Seized Iran oil tanker, Indian crew released in Gibraltar
London: An Iranian oil supertanker, its Indian captain and three other Indian crew members have all been released on Thursday by authorities in Gibraltar, despite a last-minute claim on the vessel by the US Department of Justice.
"I am grateful and thankful for my release. And I am grateful to all who have facilitated my release in my legal team," the Captain of the Grace 1 tanker said in a statement.
A spokesman for Gibraltar's government also confirmed that police proceedings against four members of the crew had ended.
The arrested Indian crew members – the Master, Chief Officer and two Second Mates – were aboard the Panama-flagged supertanker that was detained off Europa Point in Gibraltar, a British Overseas Territory on the Spanish coast, last month. The Gibraltar authorities had said the vessel is loaded to capacity with crude oil enroute to Syria, in breach of European Union (EU) sanctions.
But after a hearing in Gibraltar on Thursday, the local Supreme Court of the region ruled that the tanker should be released after formal written assurances from Iran that the ship would not discharge its cargo in Syria and therefore not be in breach of EU sanctions.
"On 13 August, I received written assurance from the Republic of Iran that, if released, the destination of Grace 1 would not be an entity that is subject to European Union sanctions. I welcome that assurance. This is an important material change in the destination of the vessel and the beneficiary of its cargo," said Fabian Picardo, Chief Minister of Gibraltar, a semi-autonomous British Overseas Territory.
"Indeed, this assurance has the effect of ensuring that we have deprived the Assad regime in Syria of more than USD 140-million of valuable crude oil… In light of the assurances we have received, there are no longer any reasonable grounds for the continued legal detention of the Grace 1 in order to ensure compliance with the EU Sanctions Regulation," he said.
A total of 28 crew on board the vessel include majority Indians but also Russians, Latvians and Filipinos, who had spent over a month in detention on board the ship since it was seized in early July. They should now be able to sail on to a destination agreed with Iran and the owner of the tanker – the National Iranian Oil Company.
Picardo, who said he has been conducting consultations with the Iranian authorities for weeks in an effort to de-escalate the political tensions surrounding the seizure of the vessel, confirmed that the tanker has since been re-flagged under the flag of Iran and re-insured.
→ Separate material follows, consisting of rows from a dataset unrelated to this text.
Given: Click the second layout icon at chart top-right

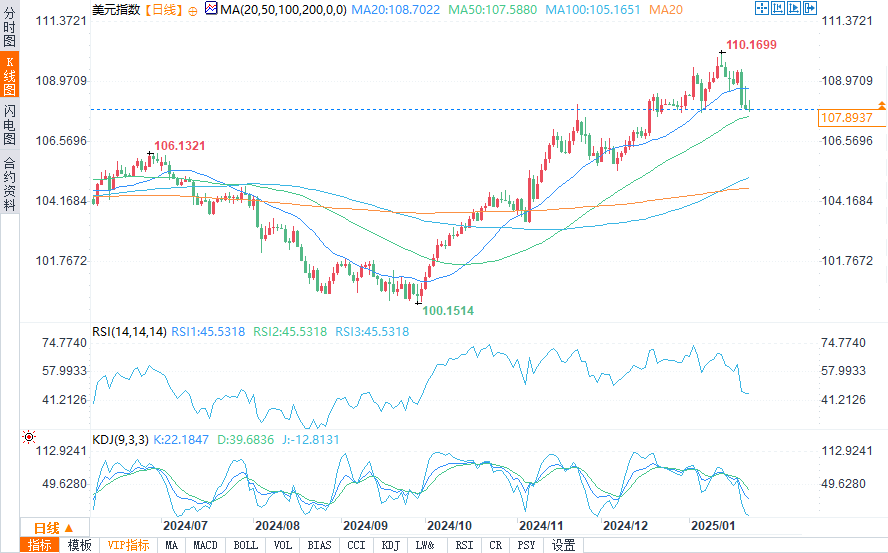Looking at the screenshot, I should pos(776,8).
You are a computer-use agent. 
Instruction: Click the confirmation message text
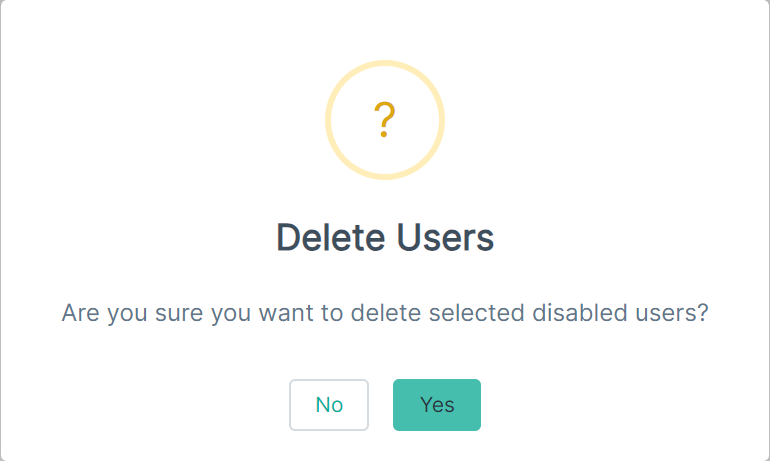tap(385, 313)
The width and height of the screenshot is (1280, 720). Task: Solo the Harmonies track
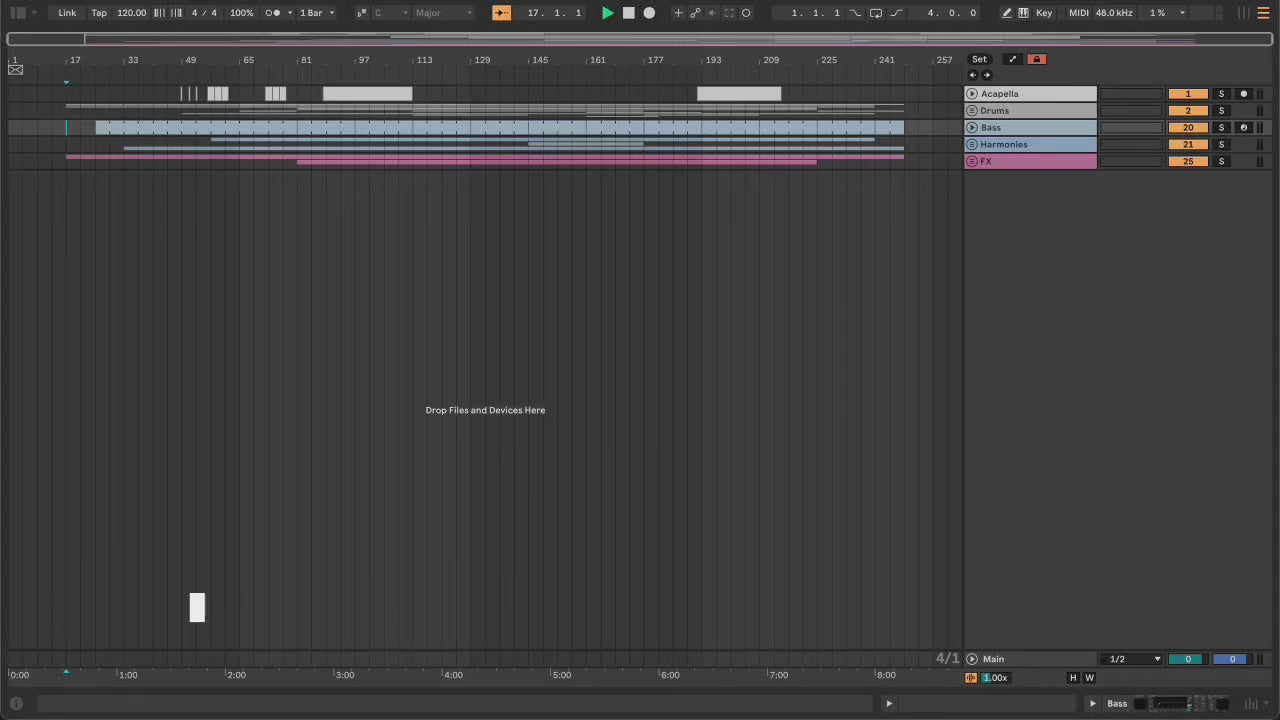[x=1221, y=145]
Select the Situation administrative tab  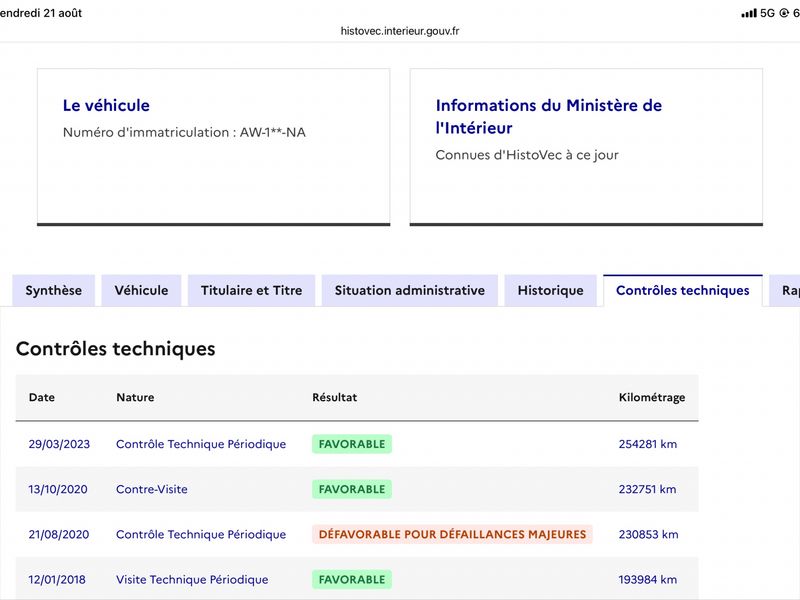point(410,290)
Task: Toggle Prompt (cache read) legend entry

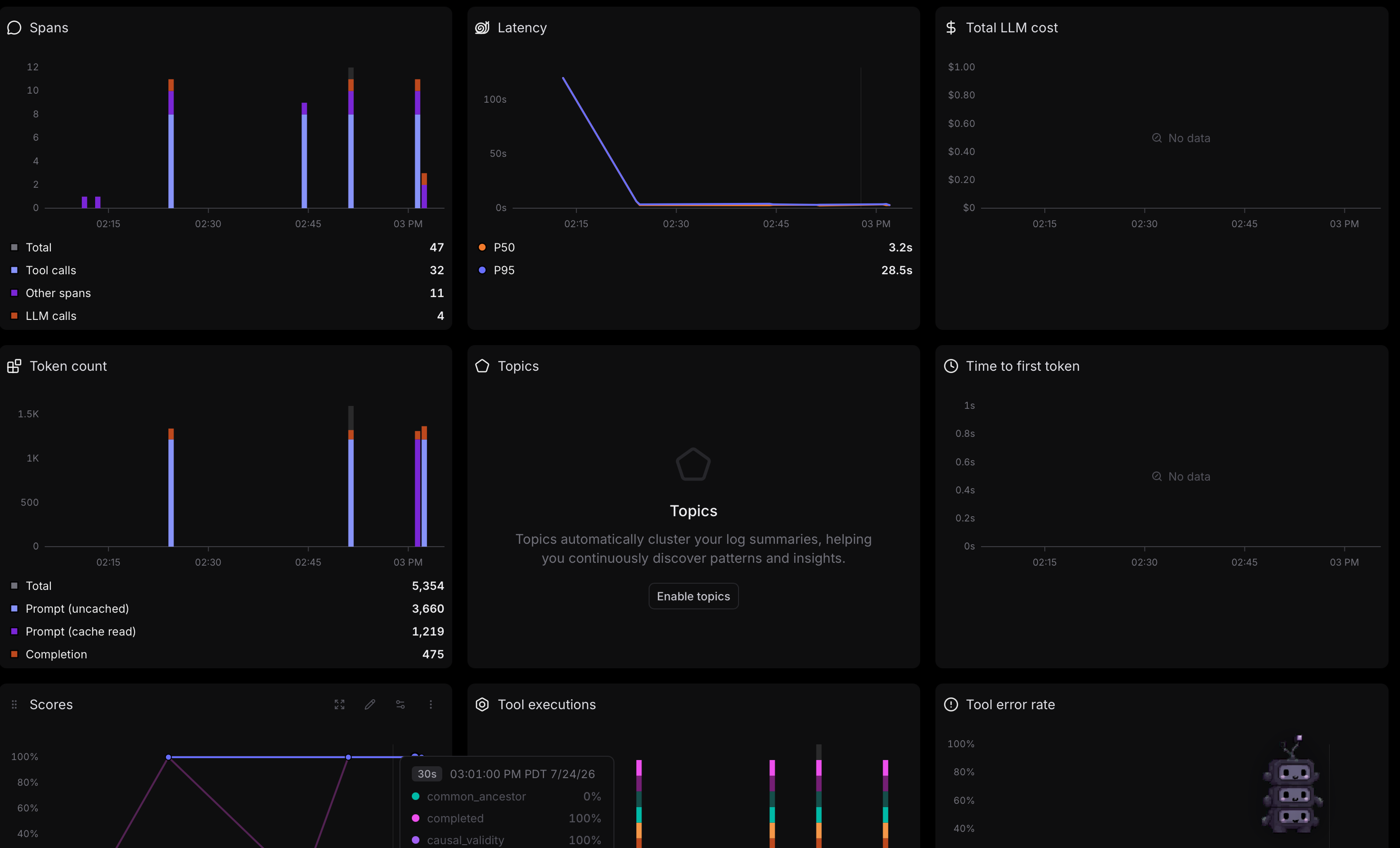Action: click(x=227, y=632)
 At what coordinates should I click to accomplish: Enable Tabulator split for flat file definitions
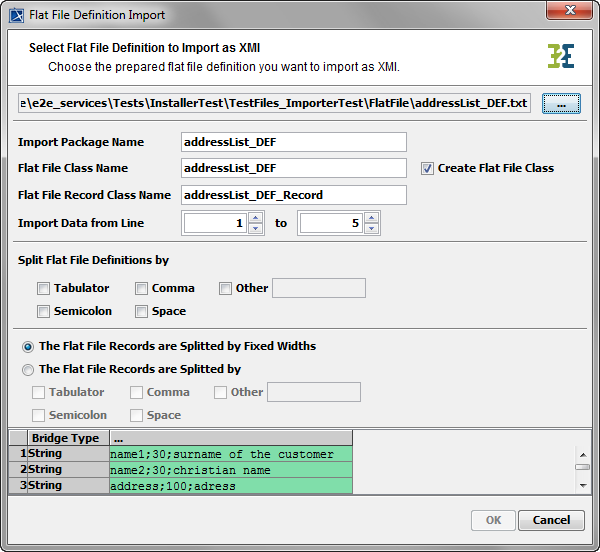point(43,288)
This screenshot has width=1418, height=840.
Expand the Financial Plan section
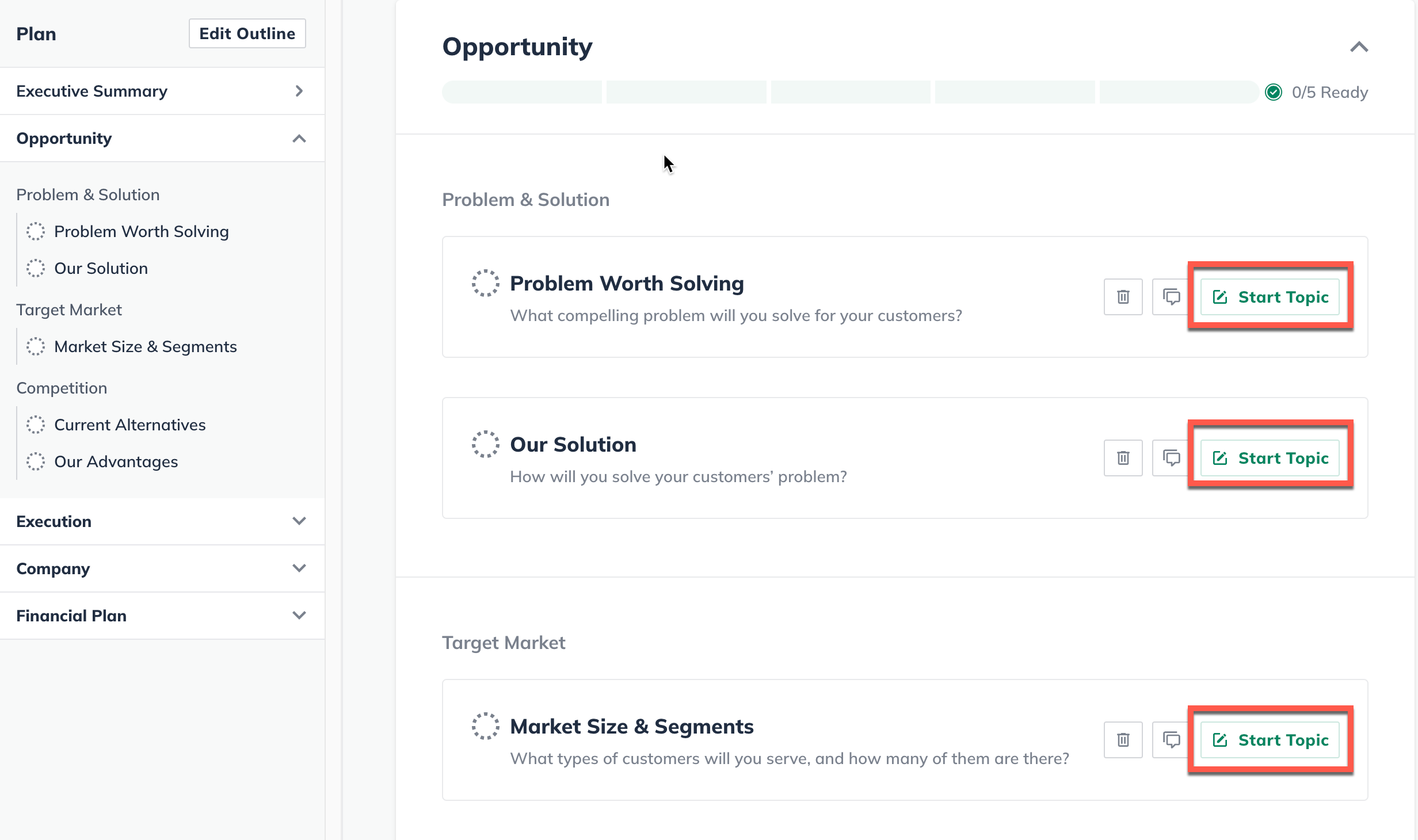tap(299, 616)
He added: "Separately, the US Department of Justice has requested that a new legal procedure for the detention of the vessel should be commenced. That is a matter for our independent Mutual Legal Assistance authorities who will make an objective, legal determination of that request for separate proceedings.
"The Grace 1 is therefore now released from detention under the Sanctions Act by operation of law, as confirmed by the Chief Justice of the Supreme Court."
The UK Foreign Office has declined to comment on the US request and said that "investigations conducted around the Grace 1 are a matter for the government of Gibraltar".
The Gibraltar port and law enforcement agencies had detained the supertanker and its cargo on July 4 during an operation conducted by the Royal Gibraltar Police (RGP), Customs and Port Authority with the support of British Royal Marines.
The detention of the vessel relates to the suspected destination of the cargo, the Banyas refinery in Syria, which is owned by the Banyas Oil Refinery Company. The Gibraltar government said that its investigations produced evidence confirming that at the time of its detention the Grace 1 was "indeed carrying its cargo to the Baniyas refinery in Syria", which was in contravention of Article 14 of the EU Regulation on Sanctions on Syria.
However, following the assurances given by Iran and the captain of the ship, the Gibraltar government has "revoked the Specification of the Vessel” order.
The US demand is reportedly part of the Trump administration's efforts to intensify the effect of existing Western economic sanctions on both Iran and Syria.
Iran had called for the UK to release its oil tanker and warned Britain not to get involved in "this dangerous game", which eventually led to Iran's seizure of a British-flagged tanker in the Gulf as well.
Tehran blames the US for arranging to have its ship seized in the wake of sanctions imposed against Iran with the aim of halting all its oil exports. European countries do not have sanctions against Iran but have had them in place against Iran's ally Syria since 2011.